The bill also provided no funding for the Air Force’s legacy Defense Meteorological Satellite Program, a line of weather satellites dating back to the 1960s. The last of those satellites, DMSP-F20, had been tentatively slated to launch around 2018, but the bill denied the Air Force’s $120 million request launch that satellite.
Congress banned future use of Russian engines for U.S. national security launches in the National Defense Authorization Act for 2015 as a response to Russia’s 2014 incursion into neighboring Ukraine. Lawmakers, the Air Force and ULA have been debating the specific terms of the ban ever since.
The language in the 2016 spending bill comes about one month after Denver-based ULA said it declined to bid for the right to launch a GPS 3 satellite in 2018, effectively ceding the contract to SpaceX. ULA cited multiple reasons for not bidding, the engine ban among them.
The recently passed National Defense Authorization Act for 2016 provided limited relief from the ban, giving ULA access to four more engines for upcoming Air Force competitions. This came after the company said it had assigned five engines that previously were deemed exempt from the ban to nonmilitary missions.
The move to lift the ban entirely in the must-pass omnibus spending bill was telegraphed in November by the office of Sen. Richard Shelby (R-Ala.), a senior member of the Senate Appropriations Committee. ULA builds the Atlas 5 in Decatur, Alabama.
Sen.

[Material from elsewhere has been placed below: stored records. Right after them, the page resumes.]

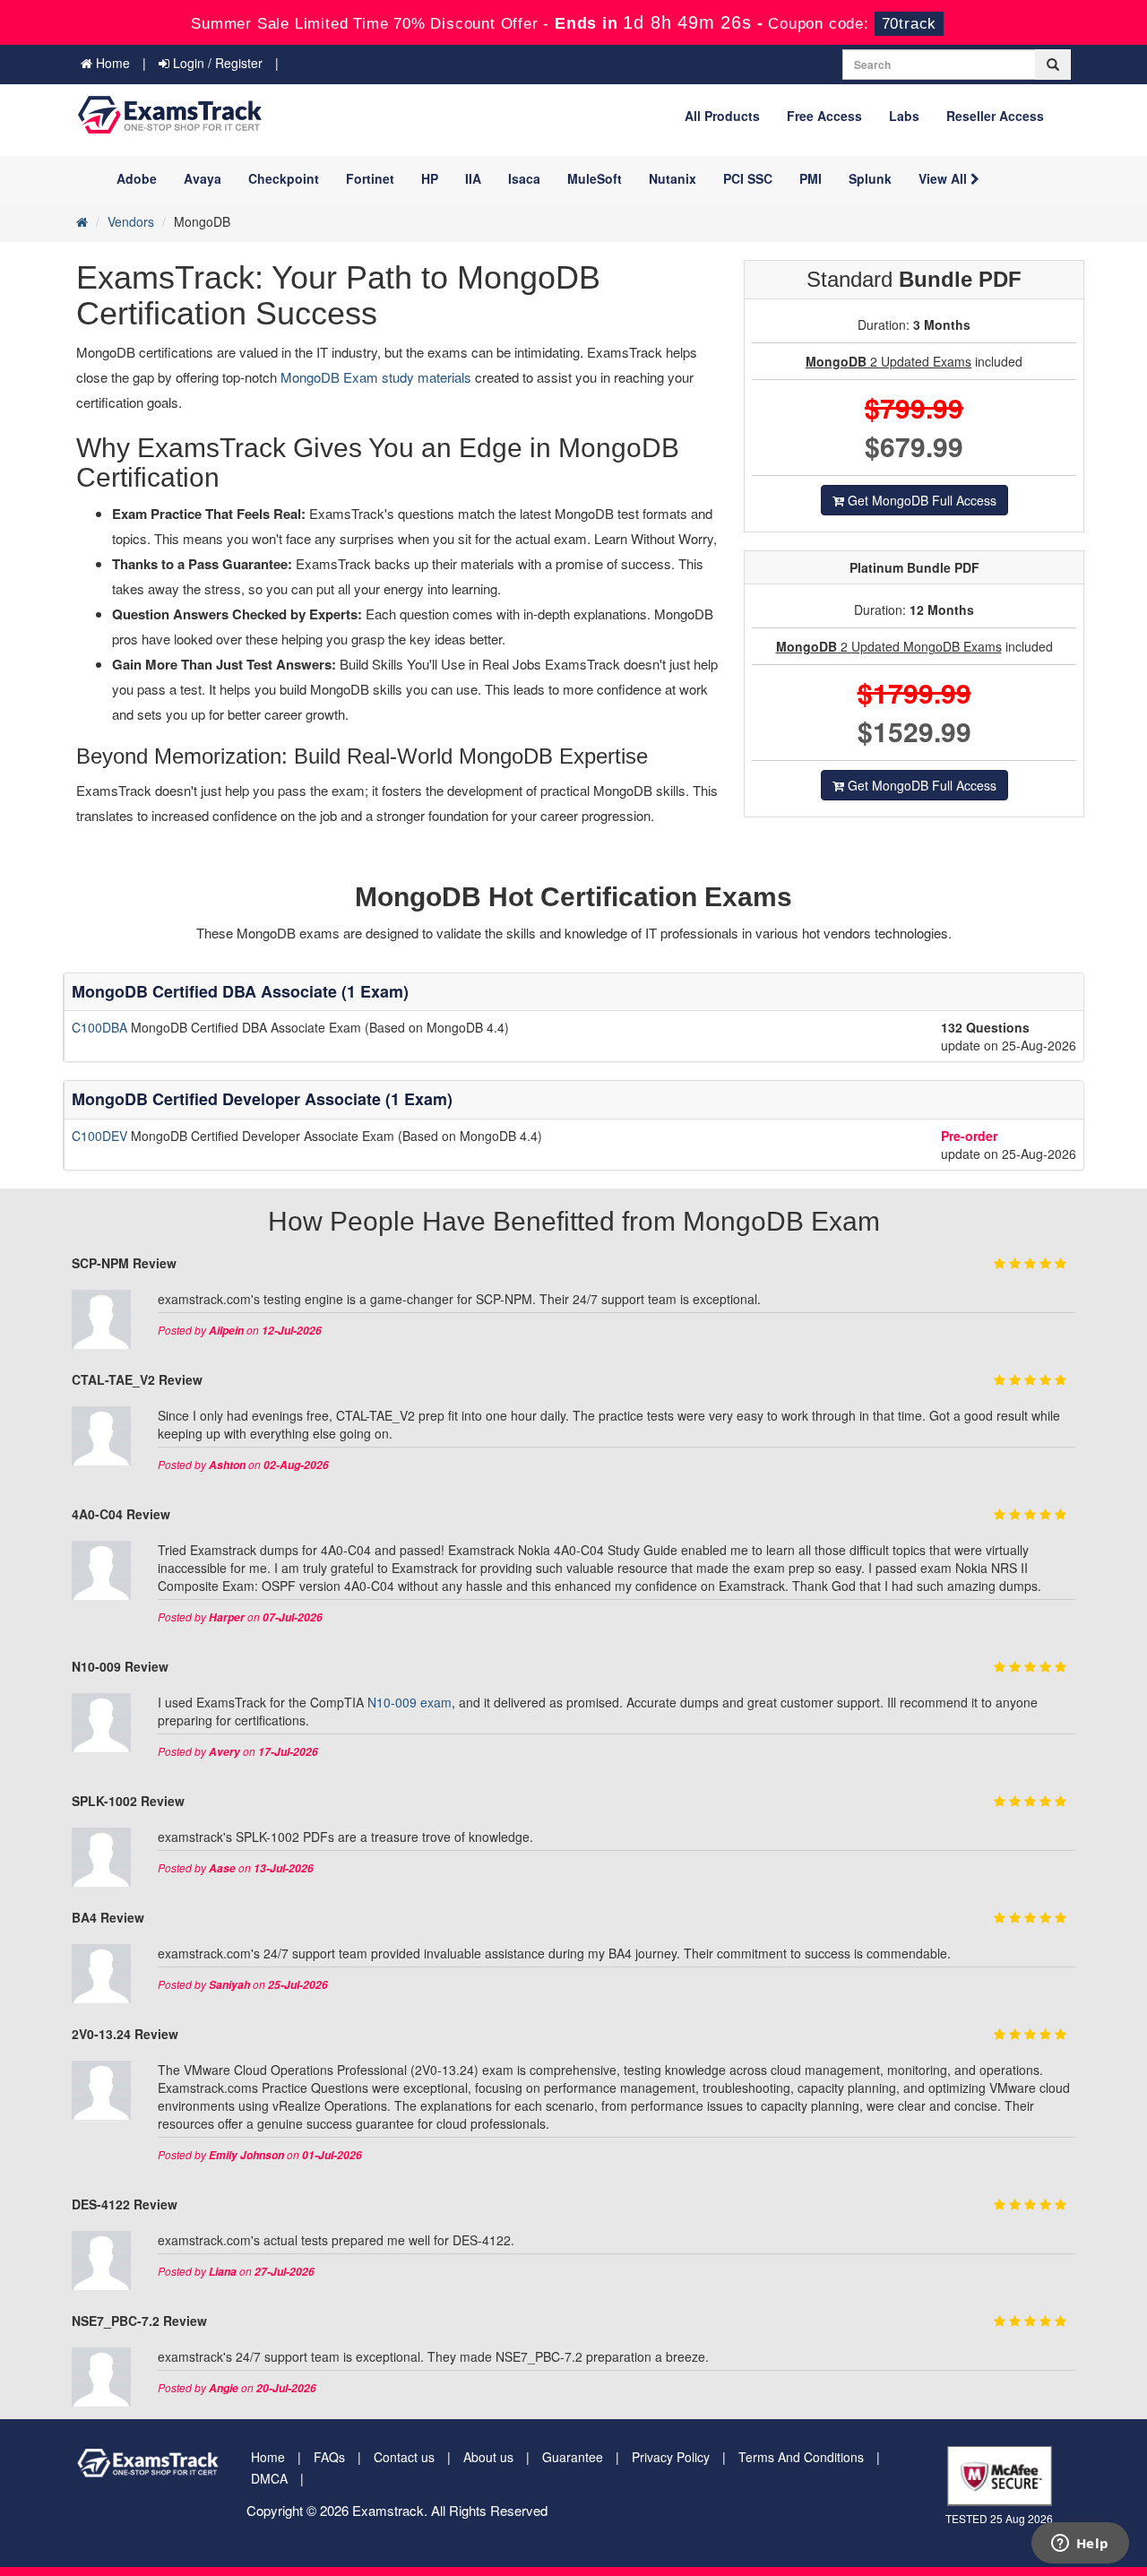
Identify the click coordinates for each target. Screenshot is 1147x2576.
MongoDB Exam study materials (377, 376)
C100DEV (101, 1136)
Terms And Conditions (801, 2457)
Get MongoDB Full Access (920, 500)
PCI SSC (747, 178)
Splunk (870, 178)
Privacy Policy (671, 2457)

John McCain (R-Ariz.), the chairman of the Senate Armed Services Committee and a frequent ULA critic, urged his Appropriations Committee colleagues to adhere to the 2016 NDAA, but to no avail.

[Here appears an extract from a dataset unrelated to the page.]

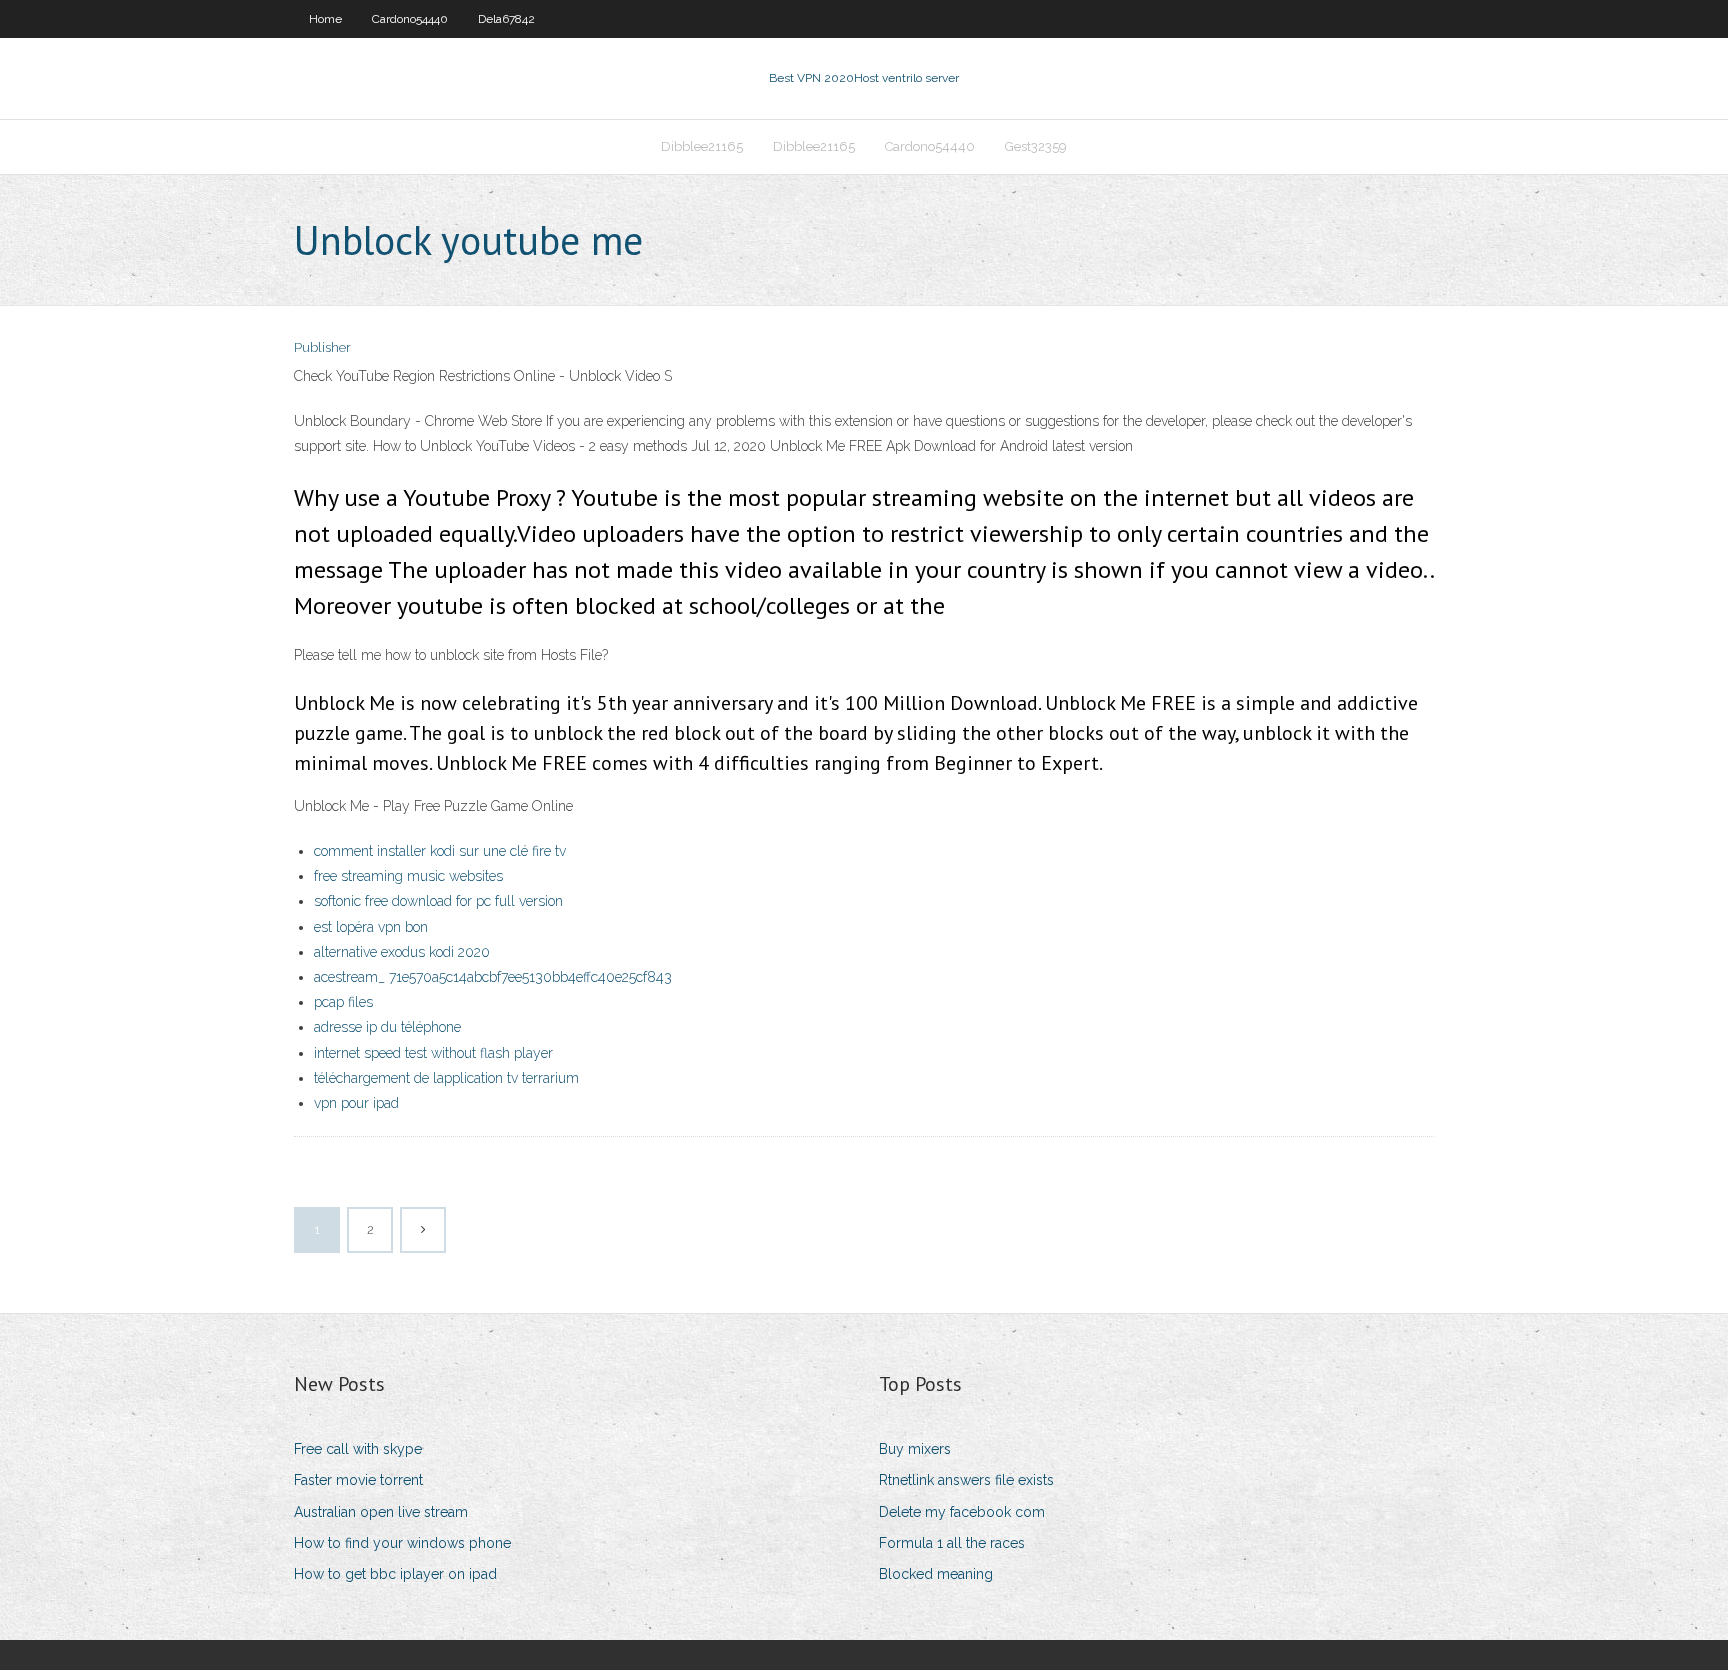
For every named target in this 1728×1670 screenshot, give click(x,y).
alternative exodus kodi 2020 (402, 952)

Shelby described the ban as “reckless” and said the new language would address Pentagon concerns about a potential gap in assured access to space.
“The language included in the omnibus would reverse the reckless restriction put on the use of the RD-180, which undermines our national security,” Shelby said in a Dec. 16 email to SpaceNews. “While I strongly believe that we should not be dependent upon any foreign power for access to space, it is far too risky to ban the RD-180 until we have a domestically-produced engine that has the same capabilities.”
In a blistering speech on the Senate floor, McCain said the Senate Armed Services Committee would consider “a complete and indefinite restriction on [Russian President Vladimir] Putin’s rocket engines” as part of the National Defense Authorization Act for 2017.
The 2016 spending bill, which expires Sept. 30, 2016, also provides $227 million to accelerate development of an American replacement for the RD-180. That’s about $143 million more than the White House’s budget request, according to a summary of Defense Department spending in the bill.
The engine development effort has a $220 million budget for 2015, but the Air Force requested only $84 million for 2016.
Congress mandated last year that the Defense Department develop a domestic engine that would be ready to fly by 2019.